=== EXERCISE ===
Select every line in the rows below that contains the string "Instruction". Case matters.

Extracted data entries
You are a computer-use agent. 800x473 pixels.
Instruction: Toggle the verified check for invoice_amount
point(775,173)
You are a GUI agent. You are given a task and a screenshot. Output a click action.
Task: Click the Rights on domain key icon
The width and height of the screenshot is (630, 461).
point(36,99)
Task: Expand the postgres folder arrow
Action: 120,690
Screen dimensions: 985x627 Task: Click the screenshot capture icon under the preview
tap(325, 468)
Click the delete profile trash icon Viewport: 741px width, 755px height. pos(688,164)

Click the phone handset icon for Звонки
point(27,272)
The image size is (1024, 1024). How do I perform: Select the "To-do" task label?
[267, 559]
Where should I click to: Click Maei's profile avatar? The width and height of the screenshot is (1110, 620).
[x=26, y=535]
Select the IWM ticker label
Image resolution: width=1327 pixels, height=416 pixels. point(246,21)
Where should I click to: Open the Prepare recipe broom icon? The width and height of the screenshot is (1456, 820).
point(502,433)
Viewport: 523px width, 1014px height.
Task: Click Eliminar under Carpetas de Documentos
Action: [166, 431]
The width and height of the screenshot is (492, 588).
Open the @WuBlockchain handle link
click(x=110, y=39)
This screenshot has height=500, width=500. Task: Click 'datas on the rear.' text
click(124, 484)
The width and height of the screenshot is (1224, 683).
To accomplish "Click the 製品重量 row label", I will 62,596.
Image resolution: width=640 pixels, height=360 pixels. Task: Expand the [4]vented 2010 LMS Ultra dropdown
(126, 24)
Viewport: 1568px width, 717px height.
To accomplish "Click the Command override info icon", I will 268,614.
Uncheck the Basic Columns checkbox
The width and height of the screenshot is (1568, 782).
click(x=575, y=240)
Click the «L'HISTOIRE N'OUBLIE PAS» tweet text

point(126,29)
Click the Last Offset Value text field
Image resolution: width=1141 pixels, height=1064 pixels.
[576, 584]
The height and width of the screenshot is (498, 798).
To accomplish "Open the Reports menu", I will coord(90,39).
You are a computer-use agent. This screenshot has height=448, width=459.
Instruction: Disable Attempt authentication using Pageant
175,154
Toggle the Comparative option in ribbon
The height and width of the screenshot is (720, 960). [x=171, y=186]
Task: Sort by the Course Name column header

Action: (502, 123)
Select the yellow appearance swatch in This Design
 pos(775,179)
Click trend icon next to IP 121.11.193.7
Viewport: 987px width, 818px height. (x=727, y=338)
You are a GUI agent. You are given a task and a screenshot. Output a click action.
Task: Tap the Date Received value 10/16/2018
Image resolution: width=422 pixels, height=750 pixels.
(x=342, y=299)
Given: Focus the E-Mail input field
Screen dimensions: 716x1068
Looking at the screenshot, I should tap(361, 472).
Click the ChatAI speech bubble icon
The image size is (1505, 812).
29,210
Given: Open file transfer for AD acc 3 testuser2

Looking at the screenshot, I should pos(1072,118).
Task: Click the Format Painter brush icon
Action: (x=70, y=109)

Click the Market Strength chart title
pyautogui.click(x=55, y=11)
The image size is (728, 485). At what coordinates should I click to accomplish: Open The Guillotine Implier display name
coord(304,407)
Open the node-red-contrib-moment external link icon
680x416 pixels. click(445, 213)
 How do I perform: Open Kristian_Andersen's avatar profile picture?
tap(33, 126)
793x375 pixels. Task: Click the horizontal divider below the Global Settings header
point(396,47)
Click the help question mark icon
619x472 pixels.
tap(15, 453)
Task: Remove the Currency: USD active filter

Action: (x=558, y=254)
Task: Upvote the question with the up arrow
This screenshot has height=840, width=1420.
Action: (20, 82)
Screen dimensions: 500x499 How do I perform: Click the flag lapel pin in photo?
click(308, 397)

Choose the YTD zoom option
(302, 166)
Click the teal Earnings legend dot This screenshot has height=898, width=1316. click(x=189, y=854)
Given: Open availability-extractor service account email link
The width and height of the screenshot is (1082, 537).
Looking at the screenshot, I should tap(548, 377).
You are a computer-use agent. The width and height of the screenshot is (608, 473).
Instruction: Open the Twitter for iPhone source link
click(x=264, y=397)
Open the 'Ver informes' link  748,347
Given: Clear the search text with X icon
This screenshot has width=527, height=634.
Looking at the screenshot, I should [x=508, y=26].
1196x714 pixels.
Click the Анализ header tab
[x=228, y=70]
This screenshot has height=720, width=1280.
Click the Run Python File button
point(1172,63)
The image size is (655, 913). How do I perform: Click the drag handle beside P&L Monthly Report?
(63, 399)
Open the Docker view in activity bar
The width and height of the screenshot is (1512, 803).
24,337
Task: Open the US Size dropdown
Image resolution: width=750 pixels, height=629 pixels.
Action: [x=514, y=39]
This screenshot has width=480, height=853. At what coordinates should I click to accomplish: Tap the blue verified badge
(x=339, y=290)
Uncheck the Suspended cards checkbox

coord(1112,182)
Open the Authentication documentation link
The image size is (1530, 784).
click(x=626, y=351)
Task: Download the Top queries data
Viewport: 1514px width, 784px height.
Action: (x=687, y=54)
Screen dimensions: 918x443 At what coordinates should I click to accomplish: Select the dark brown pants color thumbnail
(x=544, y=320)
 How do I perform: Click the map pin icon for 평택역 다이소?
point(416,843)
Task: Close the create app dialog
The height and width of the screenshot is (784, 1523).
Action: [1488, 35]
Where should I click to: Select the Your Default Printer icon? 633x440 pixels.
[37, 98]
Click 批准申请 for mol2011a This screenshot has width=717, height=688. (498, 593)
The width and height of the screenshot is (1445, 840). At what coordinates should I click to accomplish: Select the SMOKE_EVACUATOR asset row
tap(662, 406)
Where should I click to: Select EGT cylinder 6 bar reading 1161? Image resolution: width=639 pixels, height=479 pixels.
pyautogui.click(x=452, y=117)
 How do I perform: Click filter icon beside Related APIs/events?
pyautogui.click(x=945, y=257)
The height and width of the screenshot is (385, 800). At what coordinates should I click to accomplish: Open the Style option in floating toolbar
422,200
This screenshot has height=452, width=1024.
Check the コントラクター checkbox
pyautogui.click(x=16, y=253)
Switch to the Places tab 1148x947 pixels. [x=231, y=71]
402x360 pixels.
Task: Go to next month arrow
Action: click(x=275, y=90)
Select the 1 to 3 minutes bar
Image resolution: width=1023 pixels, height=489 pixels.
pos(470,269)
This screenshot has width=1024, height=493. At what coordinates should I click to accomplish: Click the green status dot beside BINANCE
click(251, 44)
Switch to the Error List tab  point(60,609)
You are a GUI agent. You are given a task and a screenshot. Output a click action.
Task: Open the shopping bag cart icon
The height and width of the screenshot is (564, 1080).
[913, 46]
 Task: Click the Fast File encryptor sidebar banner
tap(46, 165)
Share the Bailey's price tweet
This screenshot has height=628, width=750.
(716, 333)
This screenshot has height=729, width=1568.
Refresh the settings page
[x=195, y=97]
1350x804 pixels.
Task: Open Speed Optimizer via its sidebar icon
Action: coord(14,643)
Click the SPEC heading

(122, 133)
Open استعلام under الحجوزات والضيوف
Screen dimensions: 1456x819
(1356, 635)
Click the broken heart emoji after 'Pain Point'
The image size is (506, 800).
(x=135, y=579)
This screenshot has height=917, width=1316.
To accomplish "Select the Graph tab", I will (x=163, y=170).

=== THE OUTPUT ===
Instruction: Toggle the verified check for invoice_amount
Instruction: Disable Attempt authentication using Pageant
Instruction: Open the Twitter for iPhone source link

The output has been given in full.